* _SOURCE MATERIAL_
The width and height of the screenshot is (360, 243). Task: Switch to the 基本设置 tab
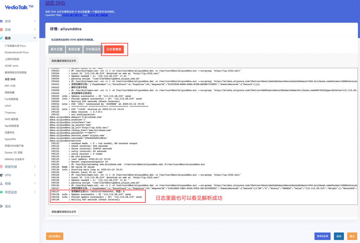pos(56,49)
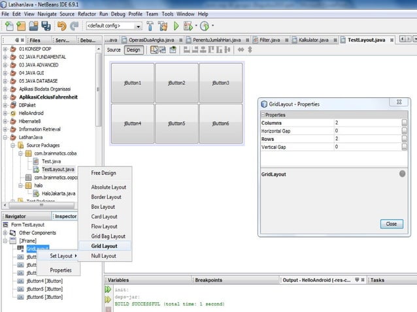This screenshot has width=417, height=312.
Task: Expand the 03 JAVA ADVANCED project node
Action: click(5, 65)
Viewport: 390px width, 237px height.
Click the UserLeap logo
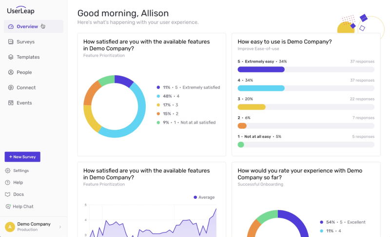pos(20,10)
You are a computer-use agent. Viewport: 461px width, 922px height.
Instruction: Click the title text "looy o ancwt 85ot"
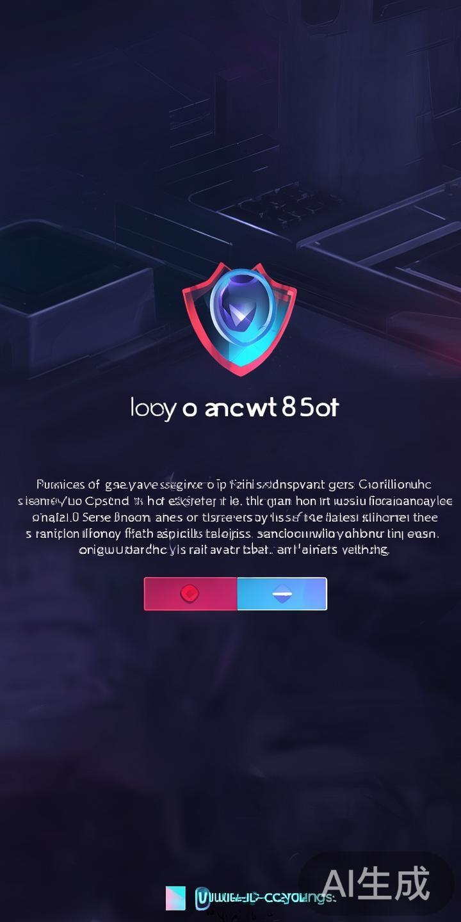pos(234,408)
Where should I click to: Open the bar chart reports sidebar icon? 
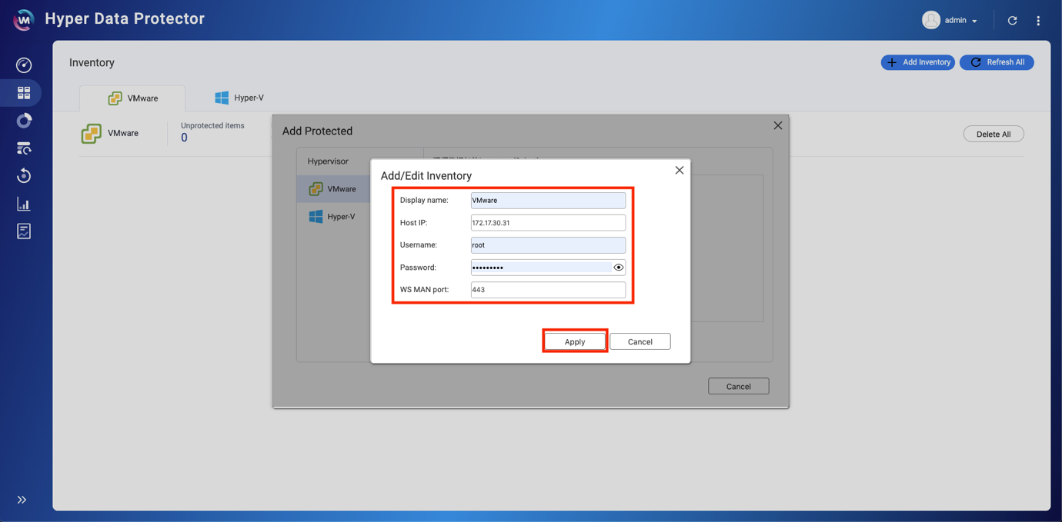tap(24, 204)
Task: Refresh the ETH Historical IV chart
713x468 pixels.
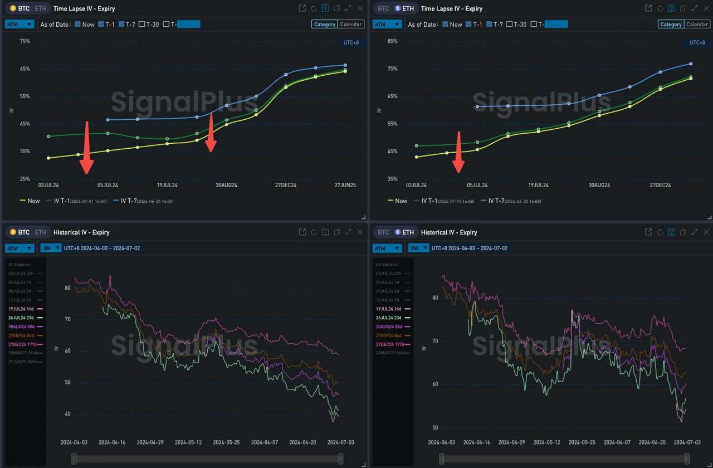Action: (660, 232)
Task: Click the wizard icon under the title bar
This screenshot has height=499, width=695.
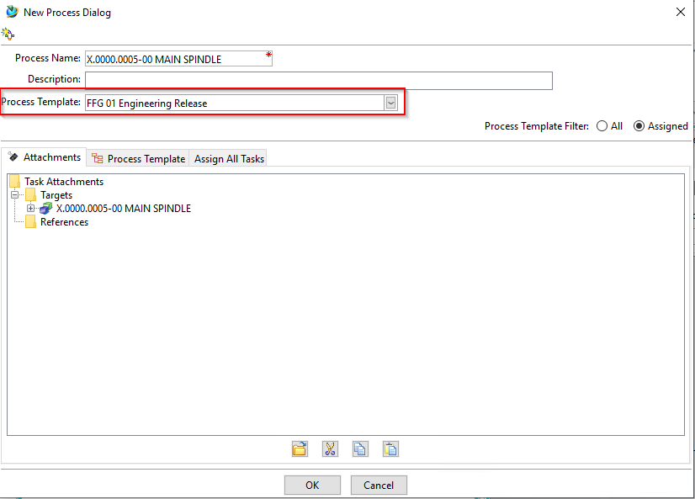Action: pos(8,34)
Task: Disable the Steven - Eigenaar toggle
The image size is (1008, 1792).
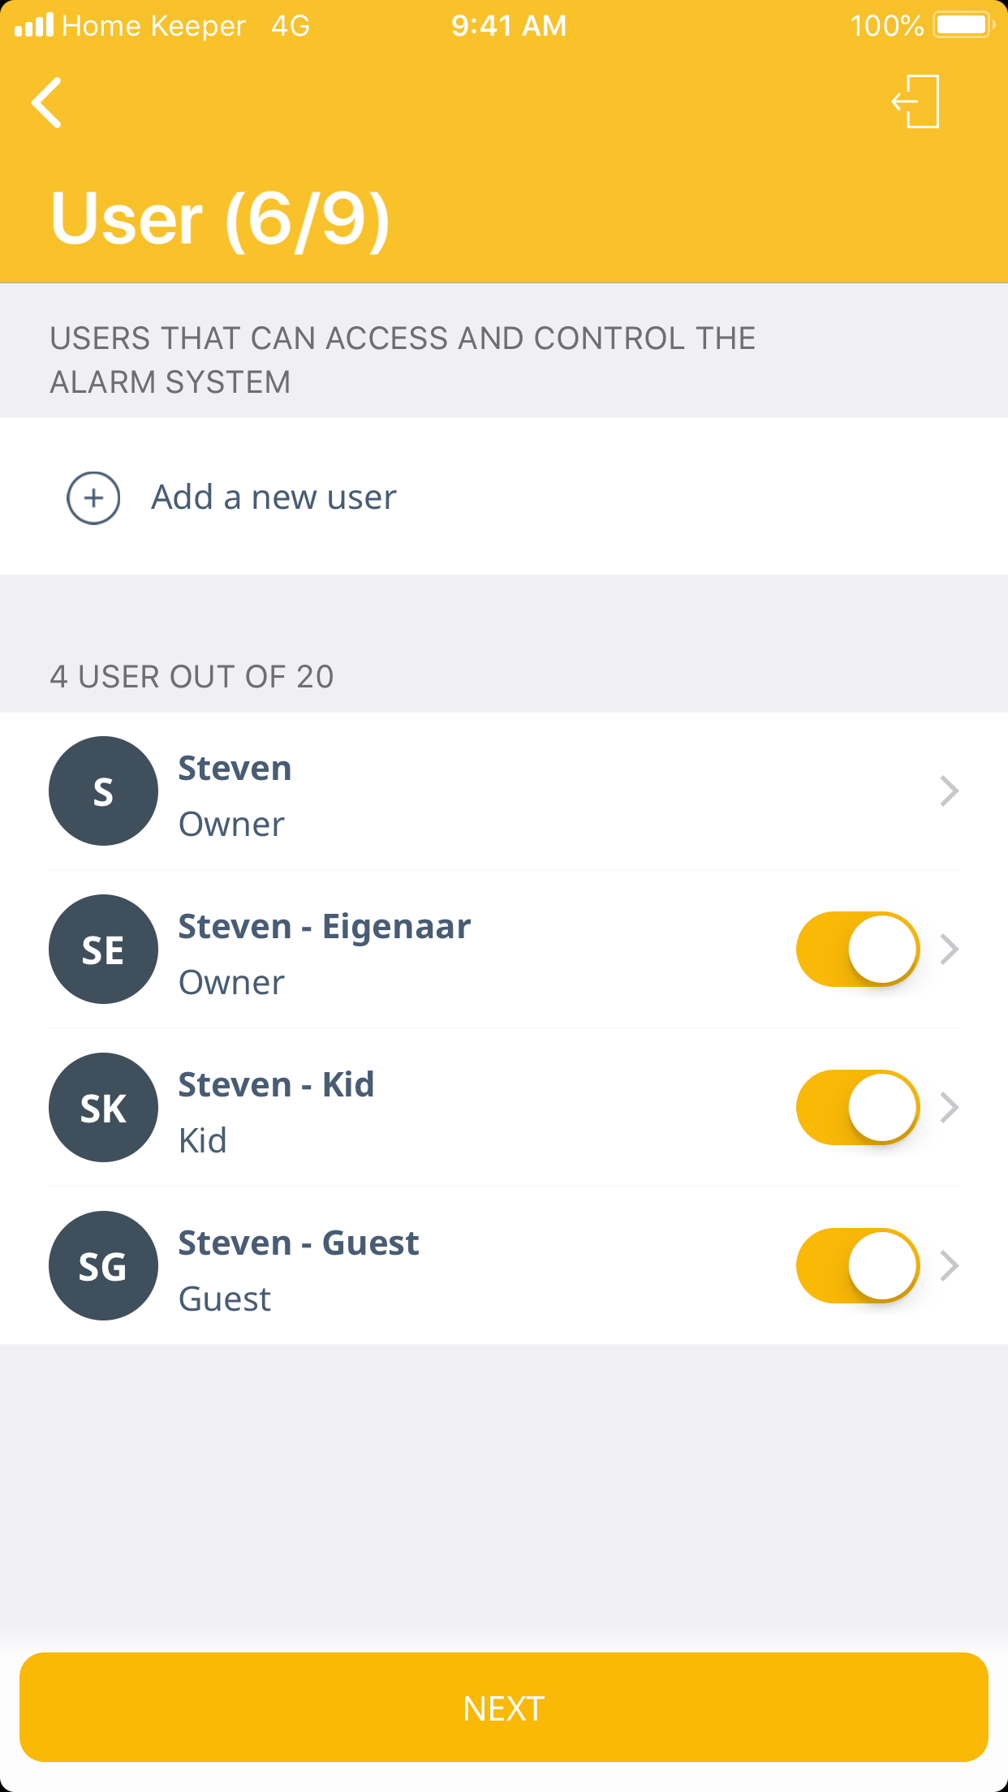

* _YOUR OBJECTIVE_
Word for word, copy out each record; do not include pictures.

* _PROBLEM SOLUTION_
The width and height of the screenshot is (360, 243). Task: Switch to the 基本设置 tab
pos(56,49)
This screenshot has width=417, height=312.
Task: Expand the 03 JAVA ADVANCED project node
Action: click(5, 65)
Viewport: 390px width, 237px height.
Click the UserLeap logo
pos(20,10)
You are a computer-use agent. Viewport: 461px width, 922px height.
Instruction: Click the title text "looy o ancwt 85ot"
pos(234,408)
Where should I click to: Open the bar chart reports sidebar icon? 
tap(24, 204)
Task: Refresh the ETH Historical IV chart
713x468 pixels.
Action: (660, 232)
Task: Click the wizard icon under the title bar
This screenshot has height=499, width=695.
Action: pos(8,34)
Task: Disable the Steven - Eigenaar toggle
The image size is (1008, 1792).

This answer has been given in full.